O texto enviado por Bolsonaro tinha 19 artigos. Ao todo, foram apresentadas 301 emendas. Goergen acatou 81 sugestões dos colegas. O texto final ficou com 53 artigos.As alterações remetem a diversas leis, como a CLT e o Código Civil. Houve acordo para a aprovação do parecer, e apenas três congressistas rejeitaram a matéria.

Otavio Pinto e Silva, professor de direito do trabalho da USP (Universidade de São Paulo) e sócio do escritório Siqueira Castro, destaca o volume de novas regras na CLT.“É uma minirreforma pela quantidade de dispositivos legais alterados e revogados, até mesmo mexendo em normas que tinham sido alteradas em 2017”, afirma Silva.
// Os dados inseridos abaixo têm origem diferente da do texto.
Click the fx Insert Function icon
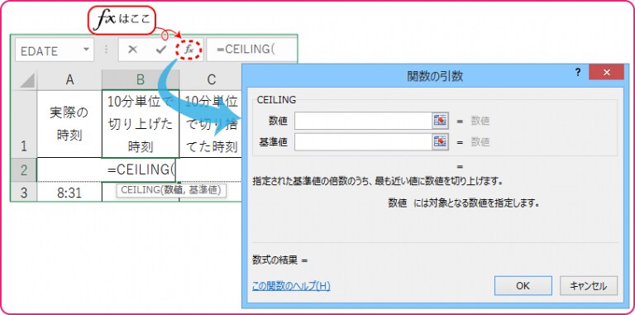The height and width of the screenshot is (315, 635). 189,50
O professor de direito do trabalho da FMU Ricardo Calcini aponta para a relevância dos assuntos alterados.“É praticamente outra reforma trabalhista, claro que não na magnitude da lei 13.467 [reforma trabalhista de Temer]. Mas acaba tratando de pontos muito importantes”, afirma.


Relator desconversa
À Folha o relator da matéria diz rejeitar as críticas e comemora o resultado dos debates.“Não concordo que seja uma minirreforma trabalhista. Não mexemos nos direitos trabalhistas. O que estamos tirando é aquilo que ficou faltando na reforma trabalhista [de 2017] e tem de melhorar”, diz.

“Se a Justiça acha que é minirreforma, que bom. Estamos avançando. Estamos dando mais segurança jurídica, e isso tira poder. Gostaria de ter avançado em mais pontos”, afirma o relator.

Entre as mudanças está a que diz que “fica autorizado o trabalho aos domingos e feriados”. Ao menos, um domingo de descanso é assegurado ao trabalhador.A CLT já prevê exceções para o trabalho aos domingos. Há a possibilidade de autorização em negociação coletiva.


Mais desculpas esfarrapadas
O governo pretendia ampliar essa liberação para 78 setores. “[Agora] Vai valer para todo mundo. Não tem mais essa frescura, como diz o gaúcho”, afirma Goergen. Sem contar que o referido deputado participou de uma live de Bolsonaro no facebook, ao vivo, para destacar que essa medida irá potenciar a geração de emprego. Mesmo argumento utilizado no governo anterior para aprovar a Reforma Trabalhista, que dados comprovam que não surtiu o efeito esperado.4



Acidentes de trabalho vão aumentar
Em relação à comissão de prevenção de acidentes, o texto mantém a regra atual, que exige a formação do grupo onde há mais de 20 trabalhadores. Porém, micro e pequenas empresas ficam dispensadas de organizar uma Cipa.

“Há abrandamento das regras com a exclusão de micro e pequenas empresas”, diz Calcini, professor da FMU.Segundo Silva, da USP, empresas com poucos funcionários também podem ser obrigadas hoje a instituir uma comissão em razão do grau de risco da atividade econômica.

À Folha Goergen diz que atende a uma demanda: “Os setores se queixavam muito porque tinha a estabilidade [de um ano para quem integra Cipa], isso é um absurdo”.


O relator afirma que o texto resulta de negociação com congressistas, setores produtivos, oposição e governo. “Foi uma construção feita a várias mãos”, diz.

Entre as mudanças feitas a pedido da equipe econômica, segundo Goergen, está a criação da carteira de trabalho digital.



Carteira "Verde Amarela"
O parecer do deputado Jerônimo Goergen (PP-RS) para a MP (Medida Provisória) da Liberdade Econômica diz que trabalhadores que ganham mais de 30 salários mínimos (R$ 29.940) terão o contrato regido pelo direito civil.

São assegurados direitos previstos na Constituição, como férias e 13º salário.“Me parece a carteira verde e amarela [proposta de campanha de Jair Bolsonaro]. O legislador dá a possibilidade de se negociar diretamente com o empregador cláusulas que vão reger o contrato de trabalho”, diz Ricardo Calcini, professor da FMU.

Otavio Pinto e Silva, professor da USP e sócio do escritório Siqueira Castro, concorda.“É uma maneira de criar a ideia da verde e amarela, para a qual não há direito do trabalho. As pessoas combinam o que bem entender porque o salario é mais elevado.”

Goergen vê avanço. “Vai valer a regra do contrato.”Para virar lei, o texto precisa ser aprovado no plenário da Câmara e do Senado até o dia 10 de setembro. Uma MP vale por até 120 dias.